Children of the Pacific take on the world

Children in the Pacific are employing mechanisms of international human rights to appeal against world governments for failing to abide to the charter of the United Nations over the impacts that climate change is having on their lives.

The committee for the UN International Law, Courts and Tribunals is hearing the challenge that a disproportionate of the burden from climate change has been placed on children’s human rights.

“We know that the climate crisis has a disproportionate group in the Pacific communities,” Robert Vaughan, of the Regional Office for the Pacific Intervention, said.

The watershed case that involves 16 children, some as young as 10 years of age, are believed to be mostly from Pacific island nations.

The Office of the High Commissioner for Human Rights says its mission in the Pacific is always to maintain human rights amid the discourse of climate change.

“No matter the outcome of this case, the United Nations committee will draft a general comment on children’s human rights on the environment (they live in) with a specific focus on climate change,” Mr Vaughan said.

“Similarly, the human rights’ committee said an important precedent of future climate change-related asylum cases is from the people who flee the impact of climate change and its disasters should not have to return if they face climate change-induced conditions.”

The committee finding came in response from communications from a Kiribati teenager.

Kiribati was the first country known to show rising sea levels that will swallow up the land mass.

The effects shown on the outskirts of Kiribati’s capital.
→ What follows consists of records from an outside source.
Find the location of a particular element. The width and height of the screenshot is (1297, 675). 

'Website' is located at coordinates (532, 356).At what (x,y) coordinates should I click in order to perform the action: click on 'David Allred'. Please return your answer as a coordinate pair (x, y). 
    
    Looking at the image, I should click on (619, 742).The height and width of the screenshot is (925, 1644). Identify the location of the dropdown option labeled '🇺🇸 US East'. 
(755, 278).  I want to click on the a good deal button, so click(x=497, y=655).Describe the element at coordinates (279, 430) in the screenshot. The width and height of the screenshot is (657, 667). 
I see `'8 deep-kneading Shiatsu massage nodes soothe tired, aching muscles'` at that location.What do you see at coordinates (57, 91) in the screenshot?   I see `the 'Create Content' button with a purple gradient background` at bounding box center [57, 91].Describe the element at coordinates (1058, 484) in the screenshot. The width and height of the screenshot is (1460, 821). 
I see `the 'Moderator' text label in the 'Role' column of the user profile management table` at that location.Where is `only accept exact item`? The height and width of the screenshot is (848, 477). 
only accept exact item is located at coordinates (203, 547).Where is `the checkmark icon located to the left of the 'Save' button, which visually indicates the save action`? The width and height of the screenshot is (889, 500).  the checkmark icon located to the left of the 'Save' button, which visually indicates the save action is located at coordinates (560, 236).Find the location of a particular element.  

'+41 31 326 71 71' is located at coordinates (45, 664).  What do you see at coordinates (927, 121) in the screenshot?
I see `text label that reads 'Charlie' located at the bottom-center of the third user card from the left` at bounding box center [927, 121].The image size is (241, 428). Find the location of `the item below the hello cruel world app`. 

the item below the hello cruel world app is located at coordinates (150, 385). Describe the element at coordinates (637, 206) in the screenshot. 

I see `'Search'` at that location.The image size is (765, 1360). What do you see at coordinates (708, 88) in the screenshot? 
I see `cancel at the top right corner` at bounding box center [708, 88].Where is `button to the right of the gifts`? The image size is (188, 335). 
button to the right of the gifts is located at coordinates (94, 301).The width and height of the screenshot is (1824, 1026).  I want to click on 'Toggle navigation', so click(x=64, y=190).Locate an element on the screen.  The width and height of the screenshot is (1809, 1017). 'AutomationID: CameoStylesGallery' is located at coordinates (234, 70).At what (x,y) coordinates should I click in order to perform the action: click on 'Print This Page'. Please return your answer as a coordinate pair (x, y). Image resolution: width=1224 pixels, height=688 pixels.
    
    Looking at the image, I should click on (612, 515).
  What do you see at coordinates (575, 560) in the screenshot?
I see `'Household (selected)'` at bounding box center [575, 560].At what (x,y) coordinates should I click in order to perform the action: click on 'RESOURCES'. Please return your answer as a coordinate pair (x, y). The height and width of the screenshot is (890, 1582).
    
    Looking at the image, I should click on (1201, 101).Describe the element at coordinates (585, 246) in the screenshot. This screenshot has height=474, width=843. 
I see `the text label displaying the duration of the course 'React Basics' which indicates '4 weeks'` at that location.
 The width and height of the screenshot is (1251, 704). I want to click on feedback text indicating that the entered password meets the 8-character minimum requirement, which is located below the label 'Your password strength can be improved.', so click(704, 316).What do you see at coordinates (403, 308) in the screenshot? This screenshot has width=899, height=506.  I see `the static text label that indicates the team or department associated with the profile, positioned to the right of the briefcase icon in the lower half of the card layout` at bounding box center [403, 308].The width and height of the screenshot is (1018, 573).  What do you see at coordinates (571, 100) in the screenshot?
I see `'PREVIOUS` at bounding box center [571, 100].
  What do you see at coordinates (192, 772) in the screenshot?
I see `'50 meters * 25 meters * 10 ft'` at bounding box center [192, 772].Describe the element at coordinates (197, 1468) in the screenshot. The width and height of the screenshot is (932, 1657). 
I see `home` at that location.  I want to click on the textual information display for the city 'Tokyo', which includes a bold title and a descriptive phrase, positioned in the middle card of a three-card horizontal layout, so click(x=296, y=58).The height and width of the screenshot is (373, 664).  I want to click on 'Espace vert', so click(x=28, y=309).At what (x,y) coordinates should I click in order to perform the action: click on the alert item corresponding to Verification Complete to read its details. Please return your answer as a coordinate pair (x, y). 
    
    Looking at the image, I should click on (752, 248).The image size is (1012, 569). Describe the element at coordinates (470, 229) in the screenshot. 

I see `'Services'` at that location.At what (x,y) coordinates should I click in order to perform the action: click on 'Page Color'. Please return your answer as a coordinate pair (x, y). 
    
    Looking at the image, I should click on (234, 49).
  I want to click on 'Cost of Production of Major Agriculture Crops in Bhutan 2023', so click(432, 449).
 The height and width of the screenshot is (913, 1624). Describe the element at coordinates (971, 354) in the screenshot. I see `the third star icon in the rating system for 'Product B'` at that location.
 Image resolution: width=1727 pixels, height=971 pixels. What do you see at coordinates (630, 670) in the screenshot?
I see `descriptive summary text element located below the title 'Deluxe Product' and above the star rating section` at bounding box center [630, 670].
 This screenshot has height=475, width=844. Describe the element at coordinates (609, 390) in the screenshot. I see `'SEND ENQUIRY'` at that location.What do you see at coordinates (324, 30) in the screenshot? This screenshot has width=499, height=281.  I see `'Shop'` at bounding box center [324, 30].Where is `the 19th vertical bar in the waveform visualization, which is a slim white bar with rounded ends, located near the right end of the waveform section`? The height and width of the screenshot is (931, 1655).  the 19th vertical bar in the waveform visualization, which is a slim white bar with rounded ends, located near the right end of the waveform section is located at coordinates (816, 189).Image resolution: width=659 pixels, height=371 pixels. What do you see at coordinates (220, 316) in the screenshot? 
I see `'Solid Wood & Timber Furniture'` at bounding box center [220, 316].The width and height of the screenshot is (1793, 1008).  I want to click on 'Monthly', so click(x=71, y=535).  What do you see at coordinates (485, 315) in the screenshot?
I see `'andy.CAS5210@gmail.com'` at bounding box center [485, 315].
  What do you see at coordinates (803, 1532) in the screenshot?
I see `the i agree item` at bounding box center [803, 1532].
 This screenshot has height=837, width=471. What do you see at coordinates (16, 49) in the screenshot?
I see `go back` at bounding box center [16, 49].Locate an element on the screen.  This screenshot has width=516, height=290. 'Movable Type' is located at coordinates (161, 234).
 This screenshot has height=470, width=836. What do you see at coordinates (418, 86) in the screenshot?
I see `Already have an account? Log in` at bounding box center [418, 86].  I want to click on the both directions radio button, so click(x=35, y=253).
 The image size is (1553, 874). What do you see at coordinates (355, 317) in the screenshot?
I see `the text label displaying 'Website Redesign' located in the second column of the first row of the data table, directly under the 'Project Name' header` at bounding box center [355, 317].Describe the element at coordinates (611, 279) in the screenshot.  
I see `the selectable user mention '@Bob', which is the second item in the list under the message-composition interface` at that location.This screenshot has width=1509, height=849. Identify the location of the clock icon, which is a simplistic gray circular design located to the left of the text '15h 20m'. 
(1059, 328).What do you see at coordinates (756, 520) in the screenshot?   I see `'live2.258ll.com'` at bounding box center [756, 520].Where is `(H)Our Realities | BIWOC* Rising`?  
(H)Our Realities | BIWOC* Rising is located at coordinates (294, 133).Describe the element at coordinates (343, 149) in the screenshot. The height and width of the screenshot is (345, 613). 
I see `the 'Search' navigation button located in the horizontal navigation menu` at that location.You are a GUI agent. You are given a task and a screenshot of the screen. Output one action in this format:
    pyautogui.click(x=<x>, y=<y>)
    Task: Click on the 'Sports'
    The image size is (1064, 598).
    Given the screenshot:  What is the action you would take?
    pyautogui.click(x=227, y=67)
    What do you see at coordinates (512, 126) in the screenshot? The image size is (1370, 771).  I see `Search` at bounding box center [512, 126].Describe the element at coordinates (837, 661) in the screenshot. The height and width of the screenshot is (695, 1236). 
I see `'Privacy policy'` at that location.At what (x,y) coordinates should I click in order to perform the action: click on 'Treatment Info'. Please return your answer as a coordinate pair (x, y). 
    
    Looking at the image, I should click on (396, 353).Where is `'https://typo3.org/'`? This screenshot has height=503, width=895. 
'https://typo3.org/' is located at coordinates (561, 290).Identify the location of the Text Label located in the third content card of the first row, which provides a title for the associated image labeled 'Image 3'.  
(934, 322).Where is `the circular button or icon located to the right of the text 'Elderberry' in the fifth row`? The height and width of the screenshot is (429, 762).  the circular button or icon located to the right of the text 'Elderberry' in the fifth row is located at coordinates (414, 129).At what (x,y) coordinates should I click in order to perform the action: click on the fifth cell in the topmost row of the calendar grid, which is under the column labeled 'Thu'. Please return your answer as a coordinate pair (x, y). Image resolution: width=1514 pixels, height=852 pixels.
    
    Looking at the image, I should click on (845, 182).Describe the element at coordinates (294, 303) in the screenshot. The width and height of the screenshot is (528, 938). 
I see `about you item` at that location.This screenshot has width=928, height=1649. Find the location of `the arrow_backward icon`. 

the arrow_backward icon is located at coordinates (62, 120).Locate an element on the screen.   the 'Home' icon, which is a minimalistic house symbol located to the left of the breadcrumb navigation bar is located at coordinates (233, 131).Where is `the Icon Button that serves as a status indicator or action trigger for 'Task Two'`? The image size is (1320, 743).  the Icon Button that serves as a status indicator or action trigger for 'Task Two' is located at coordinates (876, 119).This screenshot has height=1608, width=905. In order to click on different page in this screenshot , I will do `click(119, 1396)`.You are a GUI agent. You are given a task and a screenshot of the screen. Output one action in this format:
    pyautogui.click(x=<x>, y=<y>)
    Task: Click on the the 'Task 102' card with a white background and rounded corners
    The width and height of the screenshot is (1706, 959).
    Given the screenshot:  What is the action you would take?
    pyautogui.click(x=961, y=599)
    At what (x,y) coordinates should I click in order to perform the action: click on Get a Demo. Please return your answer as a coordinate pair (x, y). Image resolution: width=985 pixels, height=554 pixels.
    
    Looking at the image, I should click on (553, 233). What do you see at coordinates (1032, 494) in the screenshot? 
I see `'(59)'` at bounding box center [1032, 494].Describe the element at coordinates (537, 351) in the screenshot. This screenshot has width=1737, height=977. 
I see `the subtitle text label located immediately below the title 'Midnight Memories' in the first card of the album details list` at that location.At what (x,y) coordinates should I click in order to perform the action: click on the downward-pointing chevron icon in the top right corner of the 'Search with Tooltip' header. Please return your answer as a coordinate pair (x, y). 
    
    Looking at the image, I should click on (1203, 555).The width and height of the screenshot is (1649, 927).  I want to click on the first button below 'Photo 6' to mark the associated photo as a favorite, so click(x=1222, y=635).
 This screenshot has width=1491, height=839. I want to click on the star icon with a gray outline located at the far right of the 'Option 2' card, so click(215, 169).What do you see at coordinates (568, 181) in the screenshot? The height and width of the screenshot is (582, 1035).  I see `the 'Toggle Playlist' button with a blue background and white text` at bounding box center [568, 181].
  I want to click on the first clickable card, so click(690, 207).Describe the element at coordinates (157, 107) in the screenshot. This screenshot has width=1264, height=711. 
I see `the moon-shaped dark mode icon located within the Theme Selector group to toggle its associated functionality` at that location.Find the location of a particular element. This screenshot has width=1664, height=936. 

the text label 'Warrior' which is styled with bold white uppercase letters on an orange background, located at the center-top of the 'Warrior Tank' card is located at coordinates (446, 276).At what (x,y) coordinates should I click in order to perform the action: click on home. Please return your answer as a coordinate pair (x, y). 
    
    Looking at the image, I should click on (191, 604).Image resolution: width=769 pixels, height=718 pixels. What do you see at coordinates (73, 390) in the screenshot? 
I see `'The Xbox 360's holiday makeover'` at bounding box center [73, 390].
Source: Iberdrola

The average rise in sea levels has been recorded at 3.2 millimetres per year since 1993 that already is proving catastrophic for the islands.

The Pacific regional office for Human Rights has been encouraging Indigenous people living on small islands to defend their environmental human rights against the backdrop of global warming.

“It has powered them so they could utilise those international human rights mechanisms in order to protect Indigenous rights, traditions and cultures,” Mr Vaughan said.

“These discussions are vital towards the ongoing global negotiations that will take place at COP26 (Climate Change Conference) in Glasgow, as we need to make the case that not all loss and damage can be quantified in financial terms. The loss of culture is more than just dollars and cents.”

Torres Strait Islanders have also submitted a petition to the Australian Human Rights Commission in a separate but similar case, arguing that the Australia government has been violating fundamental human rights over its failure to address climate change.

The regional office based out of Fiji joins 14 UN entities that have called for the “safe, clean, healthy and sustainable environments” that is already recognised by more than 150 states that has powered local communities to press for action to ensure a more stable climate.